With that, he vanished from her radio again, leaving her to herself and Norina, who came up with the promised dinner, helping her mistress up and even feeding her, while Rowena merely complied so as not to upset her maid any more.

Fierce waves crashed on the reefs in front of the black-haired man as his annoyed expression told everyone around him that he wasn't in the mood to talk right now. This made another young man chuckle.

"What, didn't manage to kill her off?"

"Shut up!" he barked at the other. Looking at them like that, one might not have understood them as companions, but that was only because they weren't really companions.

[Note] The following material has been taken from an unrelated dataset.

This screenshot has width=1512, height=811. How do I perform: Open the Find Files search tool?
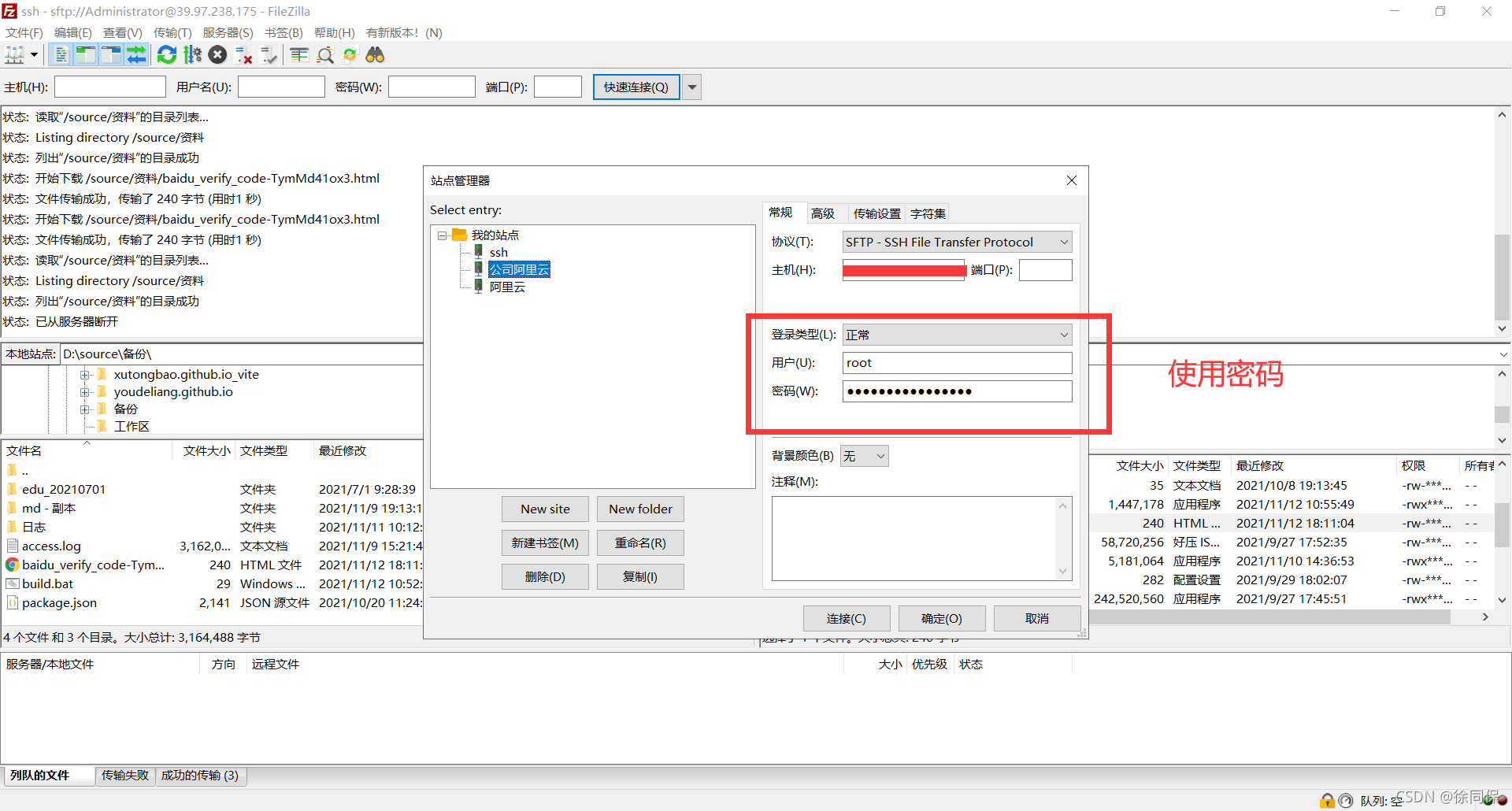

They were just "a ragtag group of strangers who happened to be walking in the same direction," as the newcomer liked to put it.

Said newcomer was laughing at him now. "I won't. I had my fun. What now?"

"We have to get rid of the obstacle first!"

"No, we need to watch her first, fool," the only woman at the meeting chimed in, silencing the angry man as she tossed her long hair over her shoulder, "is she truly such a problem? You saw her fight."

"But the Harbinger of Destruction came to save her. He didn't have to, they don't have a covenant. We don't even know when they made contact."

It was the laughing guy, after he finally caught his breath, laying down some painful truth. They hadn't paid attention and now this happened.

"Quiet," a tall man in a black cloak stepped in after hearing their childishness for a while, then he turned around, "what do you make of it?"

"I don't know," said a small figure, cloaked like the other, sitting on a large rock nearby, "but I do know that she is the first of her kind."

The others looked at him a bit funny because he hadn't made himself clear yet. So he shrugged his slender shoulders and looked up as the red of the sunset receded, leaving the starry sky behind.

"She's the only person I have ever seen... change her own fate twice."